-- start Selection --

In [None]:
import numpy as np
import pandas as pd
import matplotlib.pyplot as plt
import warnings
warnings.filterwarnings(action = 'ignore')

Problem statement: 
A marketing firm wants to launch a promotional campaign in different regions of country. In order to do so, the firm needs to understand the diversity in the population demography so that it can plan the campaigns accordingly.


In [None]:
data = pd.read_csv('/kaggle/input/popuation-data-1/Population_Data.csv')

In [None]:
data.head()

In [None]:
data.info()

Most of the data are object types which is false. python is behaving like this becuase values are comma separated

In [None]:
numeric = ['Indians', 'Foreigners', 
           'Indian_Male', 'Indian_Female', 
           'Foreigners_Male', 'Foreigners_Female', 
           'Total Population']


In [None]:
def cleaner(z):
    return z.replace(',', '')

In [None]:
for i in data[numeric]:
    data[i] = data[i].apply(cleaner)
    
data.head()

In [None]:
data.info()

In [None]:
data[numeric] = data[numeric].apply(pd.to_numeric)
data.info()

# Integrity check. total population = indian + foreigner

In [None]:
data[['Indians', 'Foreigners']].sum().sum()-data['Total Population'].sum()

Data is right since the population is sum of indian and foreigeners

In [None]:
data[['Indian_Male', 'Indian_Female', 'Foreigners_Male', 'Foreigners_Female']].sum().sum()-data['Total Population'].sum()

clearly population > male + female. Therefore there are people who donot identify themselves as males or females

In [None]:
#adding new feature for other gender
mf_Sum = data['Indian_Male'] + data['Indian_Female'] + data['Foreigners_Male'] + data['Foreigners_Female']
data['other'] = data['Total Population'] - mf_Sum
data.head()

In [None]:
data['Region'].nunique(), data['Office Location Id'].nunique()

-- end Selection --
-- start Records shown --

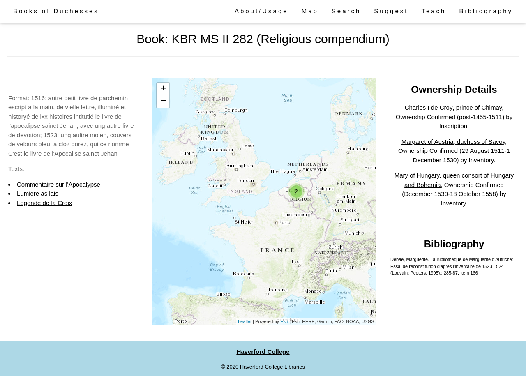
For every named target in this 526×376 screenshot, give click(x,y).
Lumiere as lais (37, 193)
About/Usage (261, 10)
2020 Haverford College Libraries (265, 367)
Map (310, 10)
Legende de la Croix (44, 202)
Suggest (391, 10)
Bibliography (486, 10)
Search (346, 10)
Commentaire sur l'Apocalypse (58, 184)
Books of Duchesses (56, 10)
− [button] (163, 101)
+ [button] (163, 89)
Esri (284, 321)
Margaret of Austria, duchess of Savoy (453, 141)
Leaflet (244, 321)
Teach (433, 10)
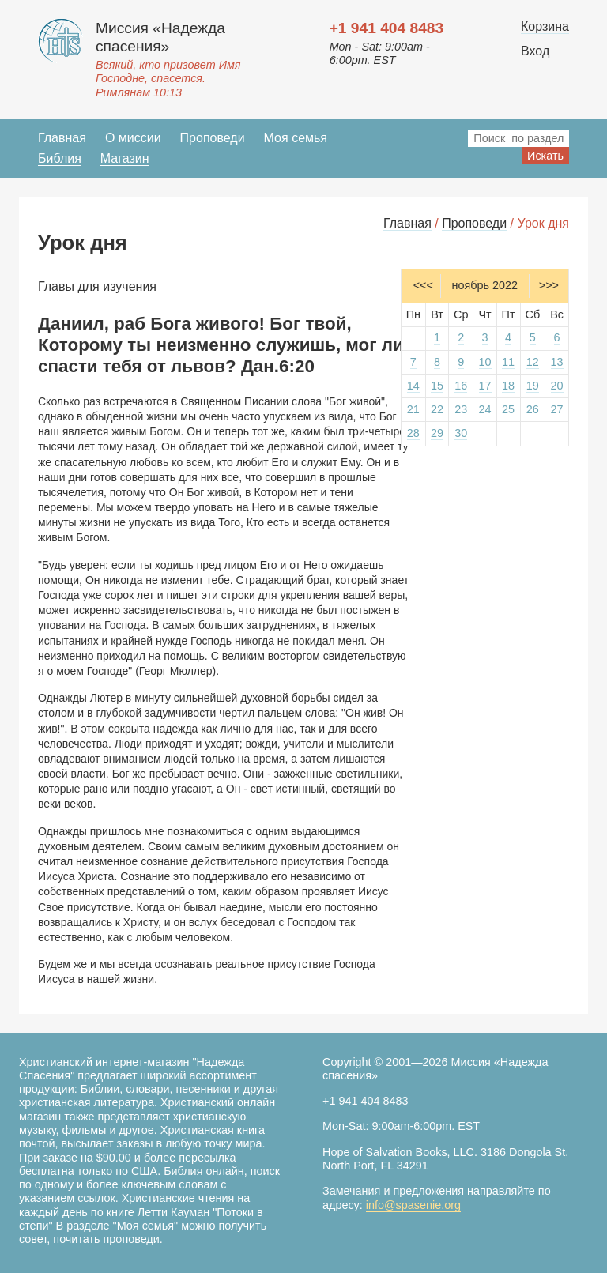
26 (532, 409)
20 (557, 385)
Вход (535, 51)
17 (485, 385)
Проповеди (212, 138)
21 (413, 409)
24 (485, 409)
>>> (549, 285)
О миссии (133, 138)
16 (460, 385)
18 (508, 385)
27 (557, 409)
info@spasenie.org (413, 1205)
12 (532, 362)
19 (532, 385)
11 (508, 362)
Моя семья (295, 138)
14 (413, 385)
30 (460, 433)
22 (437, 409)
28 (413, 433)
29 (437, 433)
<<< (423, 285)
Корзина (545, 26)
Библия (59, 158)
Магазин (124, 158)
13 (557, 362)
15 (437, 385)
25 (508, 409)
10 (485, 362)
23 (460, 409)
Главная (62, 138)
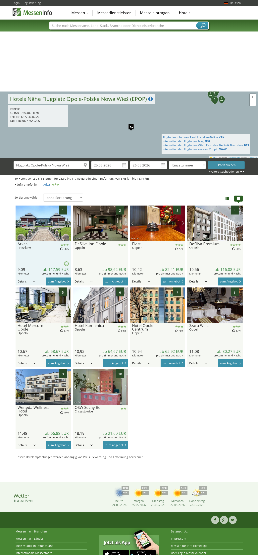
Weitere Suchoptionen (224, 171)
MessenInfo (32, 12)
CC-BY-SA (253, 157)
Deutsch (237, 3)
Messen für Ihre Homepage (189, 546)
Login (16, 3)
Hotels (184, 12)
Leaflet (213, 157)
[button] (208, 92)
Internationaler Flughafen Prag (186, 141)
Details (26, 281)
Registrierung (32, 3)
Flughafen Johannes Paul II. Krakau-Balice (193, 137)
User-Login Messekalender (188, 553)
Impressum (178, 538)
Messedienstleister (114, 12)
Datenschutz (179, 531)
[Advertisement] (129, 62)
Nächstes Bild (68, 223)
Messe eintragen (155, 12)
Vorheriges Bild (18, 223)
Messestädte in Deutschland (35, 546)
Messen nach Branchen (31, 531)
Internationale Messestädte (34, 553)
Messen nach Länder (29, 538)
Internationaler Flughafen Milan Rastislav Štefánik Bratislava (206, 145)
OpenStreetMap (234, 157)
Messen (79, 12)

-- end Records shown --
-- start Records shown --

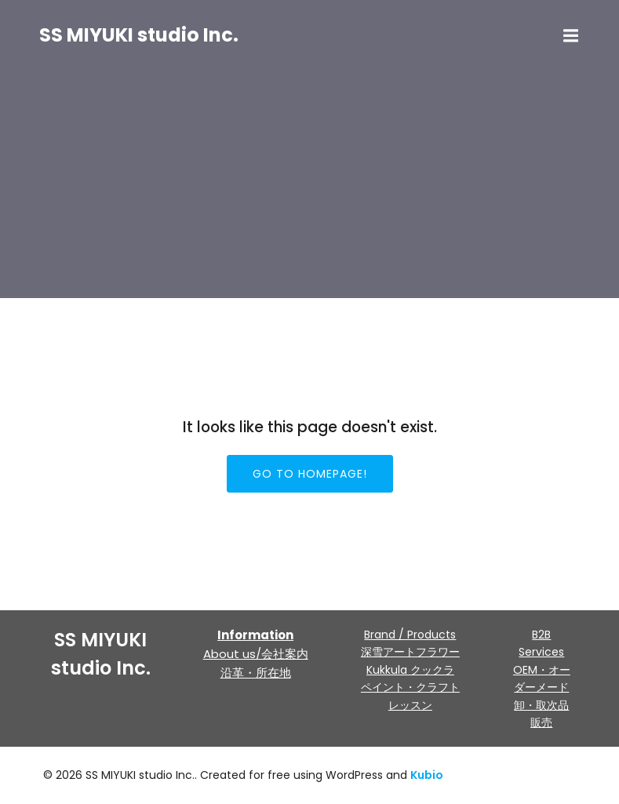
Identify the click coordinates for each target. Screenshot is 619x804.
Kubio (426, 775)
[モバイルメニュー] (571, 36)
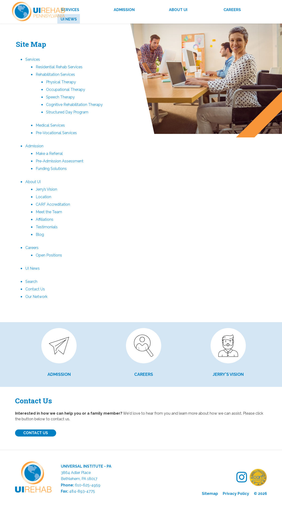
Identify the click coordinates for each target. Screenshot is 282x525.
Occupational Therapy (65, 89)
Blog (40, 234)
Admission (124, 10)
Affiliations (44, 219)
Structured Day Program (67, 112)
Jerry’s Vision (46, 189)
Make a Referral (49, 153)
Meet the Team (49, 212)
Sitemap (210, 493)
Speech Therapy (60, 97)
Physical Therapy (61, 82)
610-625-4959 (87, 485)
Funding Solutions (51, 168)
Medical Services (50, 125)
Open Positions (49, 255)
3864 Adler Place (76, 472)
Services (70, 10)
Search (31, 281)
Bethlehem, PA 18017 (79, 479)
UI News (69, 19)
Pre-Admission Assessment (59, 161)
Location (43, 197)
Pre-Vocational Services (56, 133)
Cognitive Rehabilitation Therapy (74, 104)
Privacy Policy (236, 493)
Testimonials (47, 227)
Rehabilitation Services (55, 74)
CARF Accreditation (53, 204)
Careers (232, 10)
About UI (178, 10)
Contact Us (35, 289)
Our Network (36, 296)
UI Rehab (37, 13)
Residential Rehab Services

-- end Records shown --
-- start Records shown --

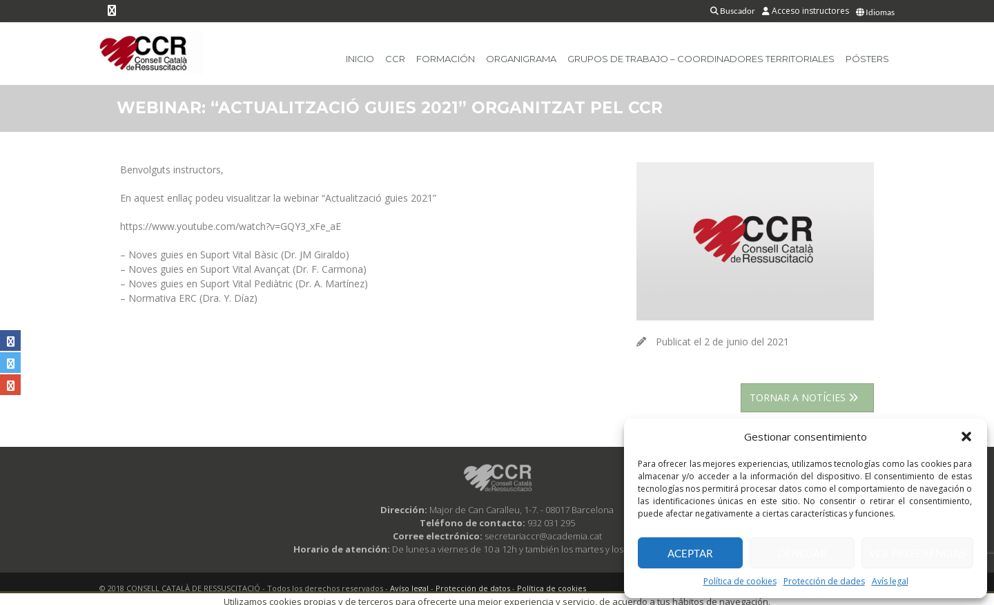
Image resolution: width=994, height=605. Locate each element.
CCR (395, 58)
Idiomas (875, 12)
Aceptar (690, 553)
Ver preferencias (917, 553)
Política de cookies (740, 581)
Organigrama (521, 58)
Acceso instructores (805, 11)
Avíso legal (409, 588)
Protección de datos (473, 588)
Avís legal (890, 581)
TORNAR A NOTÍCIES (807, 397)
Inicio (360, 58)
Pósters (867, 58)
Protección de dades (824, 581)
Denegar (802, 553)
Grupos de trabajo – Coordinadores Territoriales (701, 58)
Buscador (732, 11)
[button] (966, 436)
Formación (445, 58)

-- end Records shown --

* Objective
Continue the population data notebook from its last line, picking up after the cell that counts unique regions and office locations.

* Exercise response
Both of these columns are contributing nothing so we will not consider them while modelling. Also total population will be ignored.

In [None]:
data1 =data.drop(columns = ['Region', 'Office Location Id', 'Total Population'])
data1.head()

In [None]:
from sklearn.preprocessing import Normalizer
norm = Normalizer()
columns = data1.columns
data1 = norm.fit_transform(data1)
data1 = pd.DataFrame(data1, columns=columns)
data1.head()

# CLUSTERING

In [None]:
from sklearn.cluster import KMeans
kmeans = KMeans(n_clusters=2)
kmeans.fit(data1)
pred = kmeans.predict(data1)

In [None]:
pred, len(pred)

In [None]:
kmeans.inertia_

# getting right number of clusters using inertia vs no of clusters

In [None]:
SSE = []
for clusters in range(1, 10):
    kmeans = KMeans(n_clusters= clusters)
    kmeans.fit(data1)
    SSE.append(kmeans.inertia_)

In [None]:
frame = pd.DataFrame({'Cluster':range(1,10), 'SSE':SSE})

plt.figure(figsize = (12, 6))
plt.plot(frame['Cluster'], frame['SSE'], marker = 'o')
plt.xlabel('Number of clusters')
plt.ylabel('INERTIA')


In [None]:
kmeans = KMeans(n_clusters=3)
kmeans.fit(data1)
pred = kmeans.predict(data1)

In [None]:
data1['clusters'] = pred

In [None]:
def seg(str_x, str_y, cluster):
    x = []
    y = []
    
    for i in range(clusters):
        x.append(data1[str_x][data1['clusters'] == i])
        y.append(data1[str_y][data1['clusters'] == i])
        
    return x, y

def plot_clusters(str_x, str_y, cluster):
    plt.figure(figsize=(5, 5), dpi = 120)
    
    x, y = seg(str_x, str_y, cluster)
    
    for i in range(cluster):
        plt.scatter(x[i], y[i], label = f'cluster{i}')
        
    plt.xlabel(str_x)
    plt.ylabel(str_y)
    plt.title(str(str_x + " vs "+ str_y))
    plt.legend()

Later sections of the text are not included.